= Ferdinand Hellmesberger =

Austrian cellist and conductor (1863–1940)

Ferdinand Hellmesberger (24 January 1863 - 15 March 1940) was an Austrian cellist and conductor.

==Biography==
He was born in Vienna to Joseph Hellmesberger, Sr. Joseph Hellmesberger, Jr. was his brother.

He studied at the Vienna Conservatory with Karl Udel (cello) and Anton Bruckner (music theory). He was a member of the Vienna Hofburgkapelle from 1879. From 1883 he became a member of the Hellmesberger Quartet.

In 1884, aged twenty-one, he became teacher at the Vienna Conservatory and in 1889 he became professor, which he remained until 1902.

He was later, in 1896, solo cellist at the court opera. In 1902 he became Kapellmeister at the Vienna Volksoper under Carl Rainer Simons.
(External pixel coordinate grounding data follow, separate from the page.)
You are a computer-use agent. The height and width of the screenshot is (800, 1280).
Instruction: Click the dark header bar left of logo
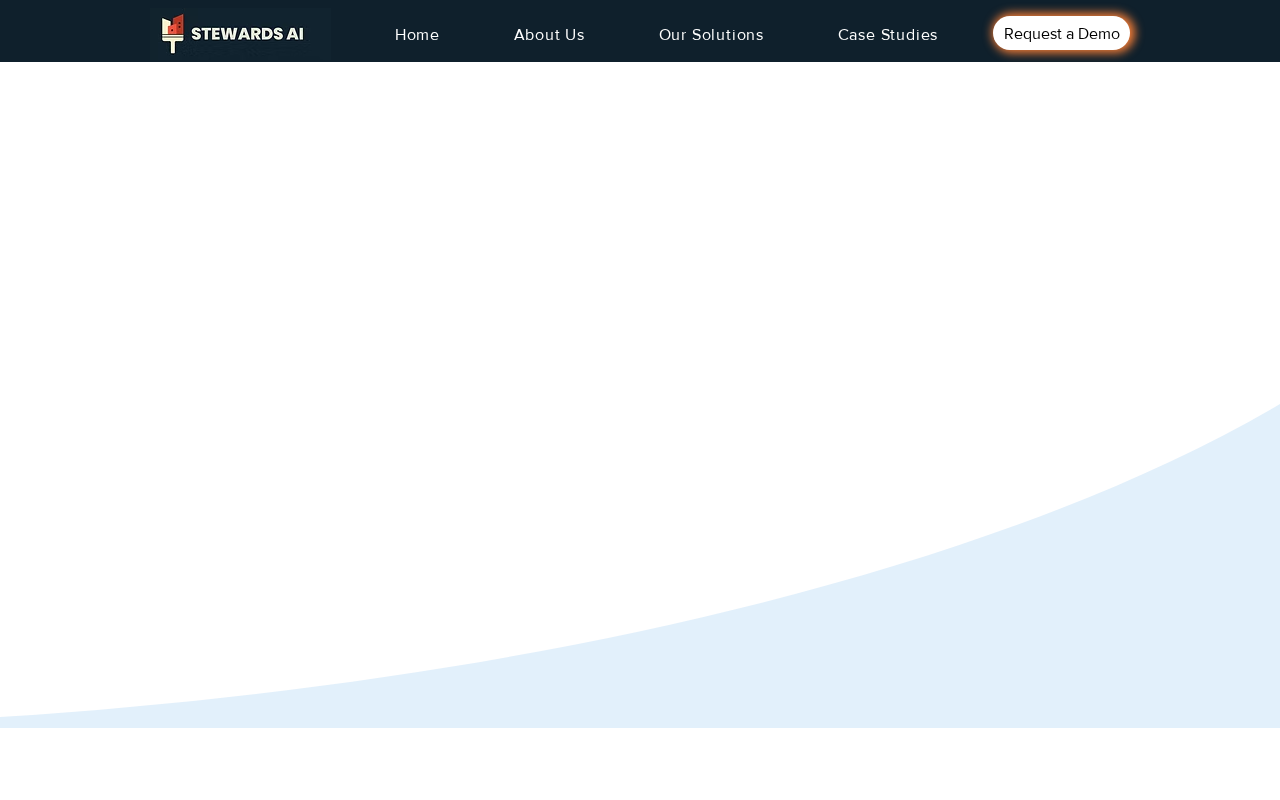[75, 31]
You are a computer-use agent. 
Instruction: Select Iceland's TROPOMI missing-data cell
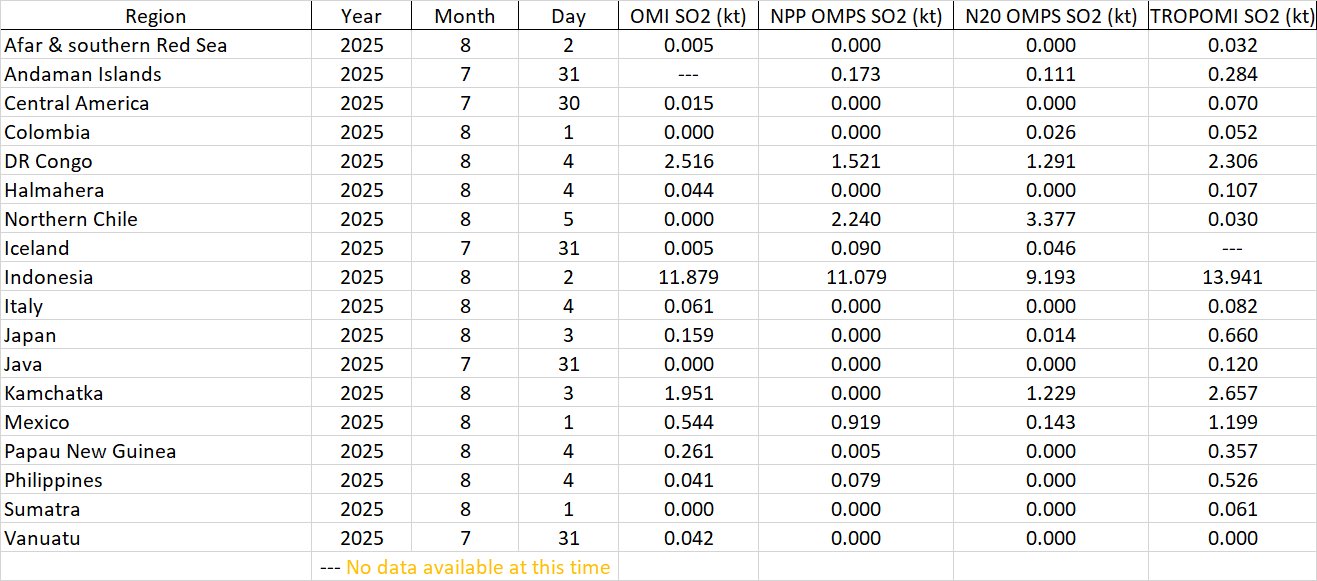point(1231,248)
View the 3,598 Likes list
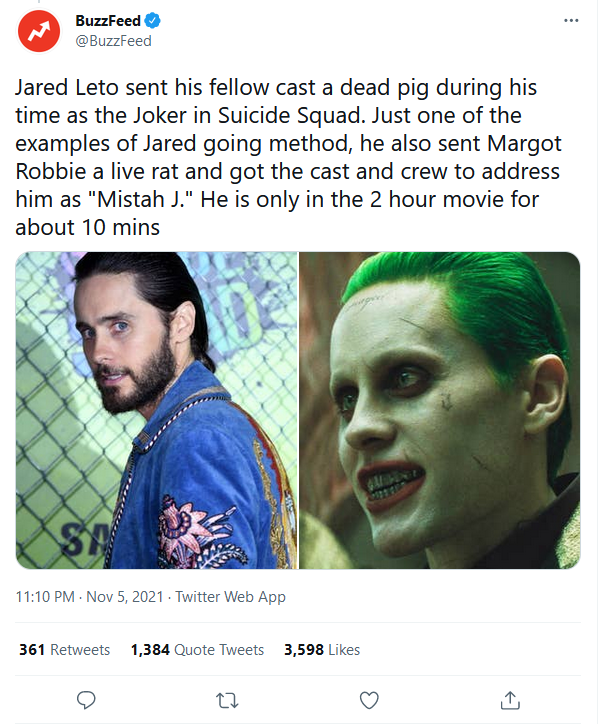Screen dimensions: 598x724 click(x=322, y=650)
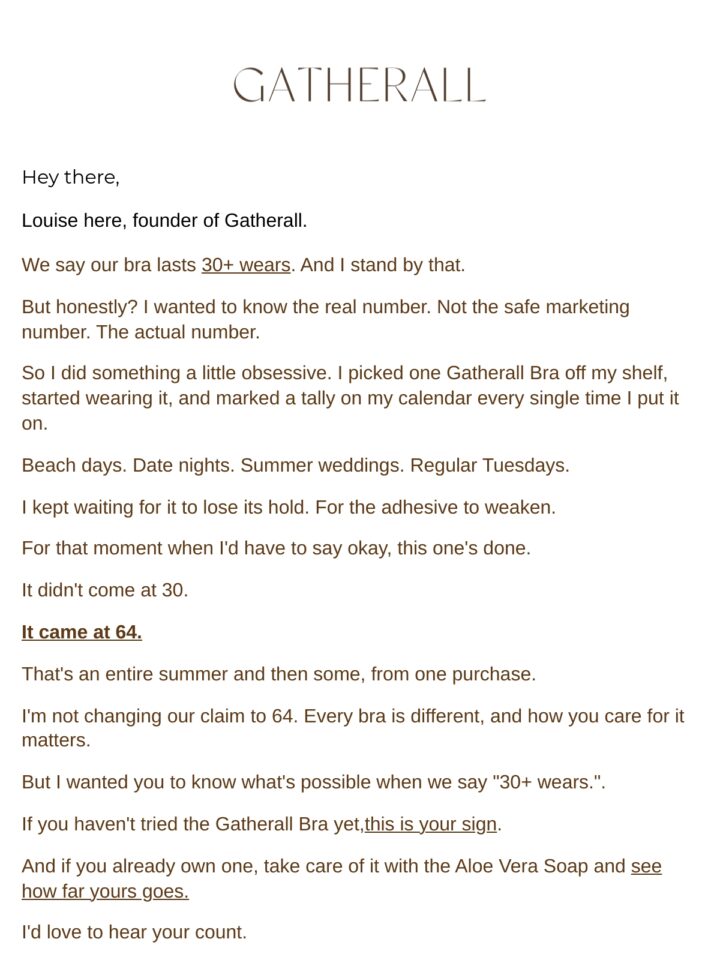Click the "I kept waiting for it to lose its hold" line
The height and width of the screenshot is (960, 720).
[x=288, y=508]
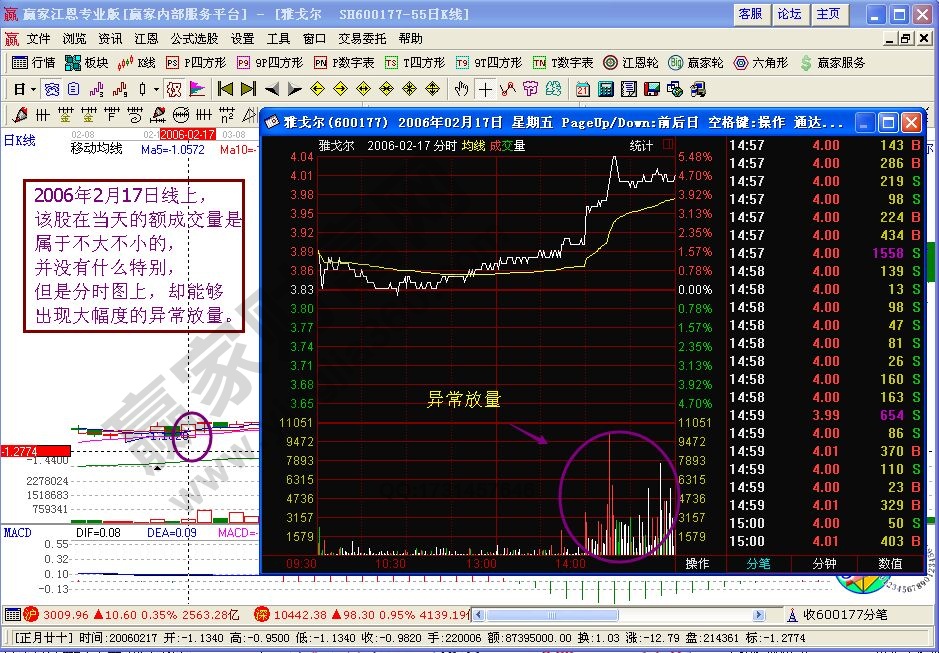This screenshot has height=653, width=939.
Task: Select the crosshair pointer tool
Action: 486,89
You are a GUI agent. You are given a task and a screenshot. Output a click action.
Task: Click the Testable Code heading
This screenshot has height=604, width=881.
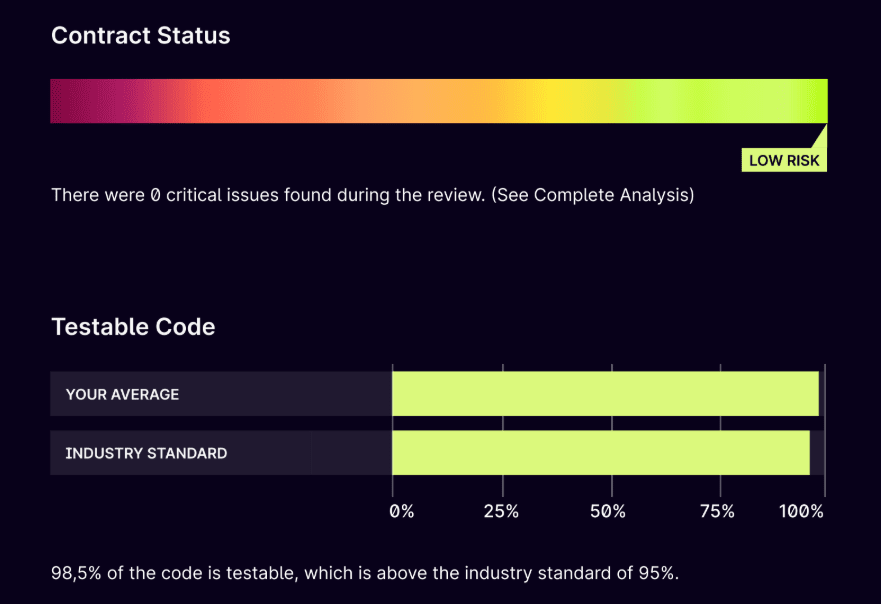(133, 326)
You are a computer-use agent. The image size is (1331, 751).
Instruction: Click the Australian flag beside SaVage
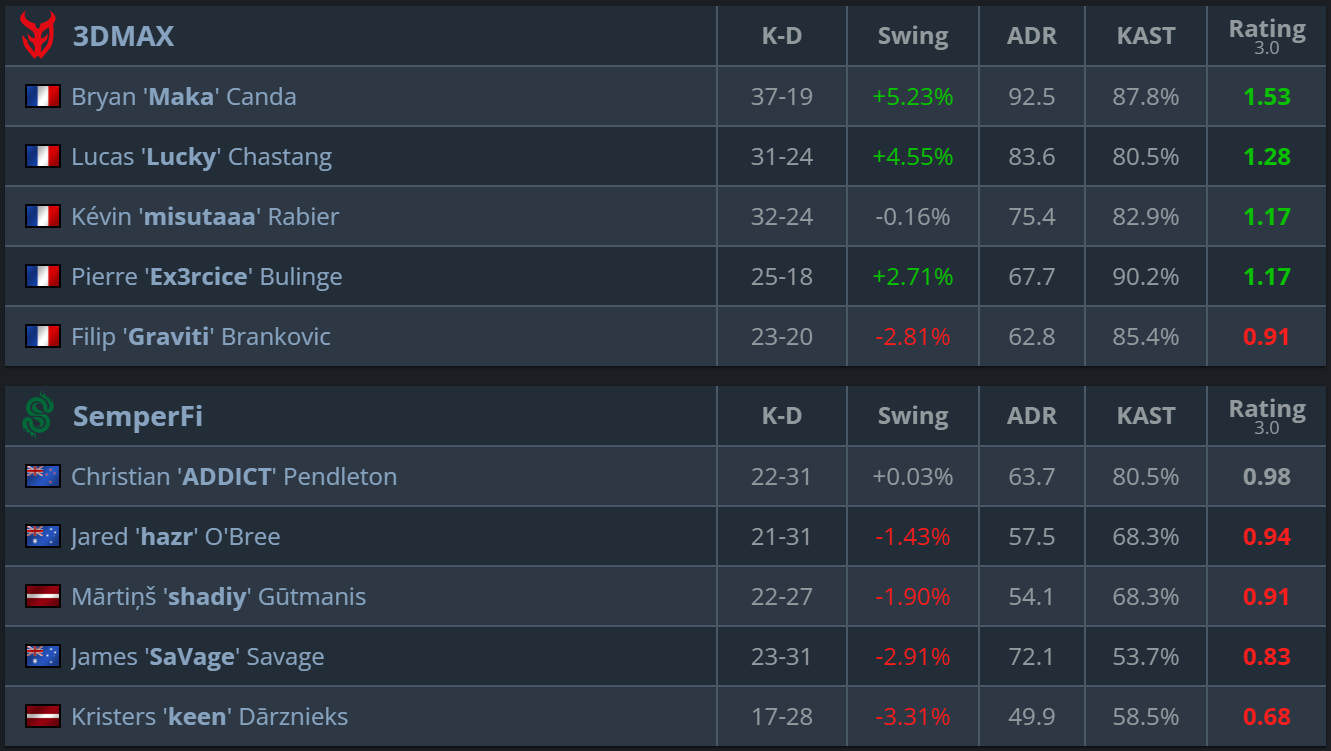[43, 656]
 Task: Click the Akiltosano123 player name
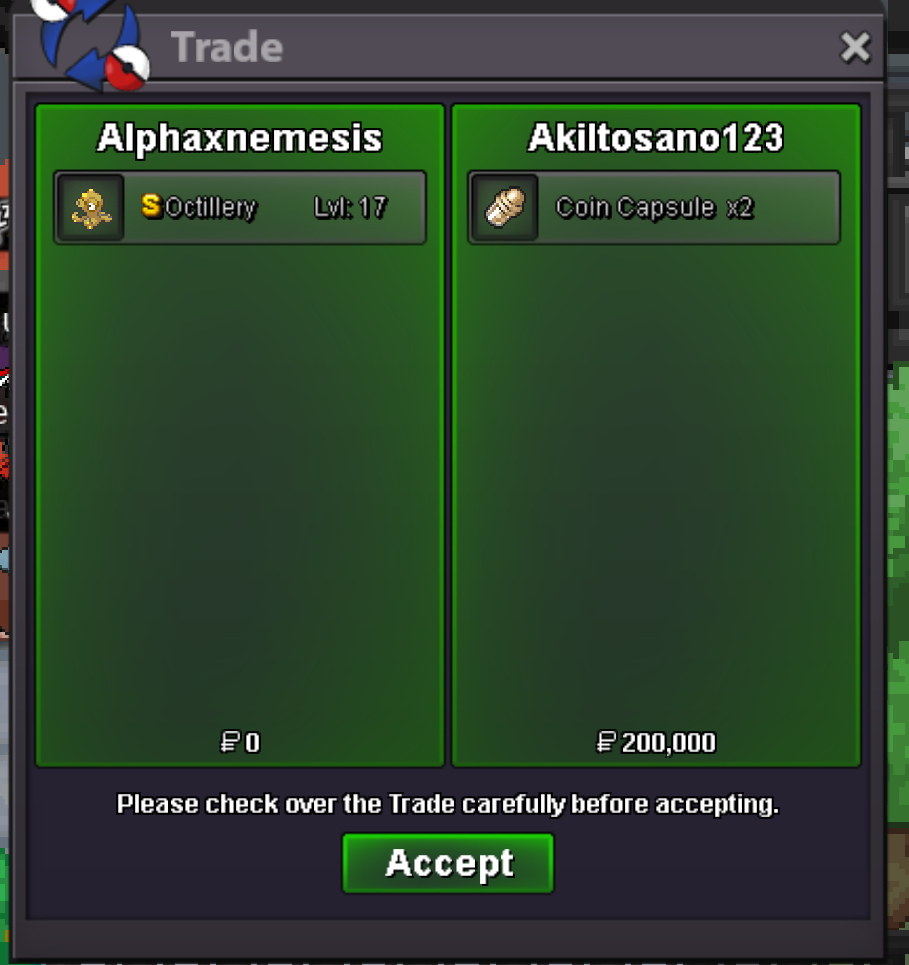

In 1905 he took on as ballet conductor at the Königlichen Oper of Berlin.

From 1910 and on he worked as Kurkapellmeister in Abbazia (now in Croatia), Baden bei Wien, Marienbad (now in Czech Republic), and Karlsbad (now in Czech Republic)

At the time of his death in Vienna, he was the last of a family that played an important role in the Vienna musical life.

Among his students at the Vienna Conservatory was Franz Schmidt.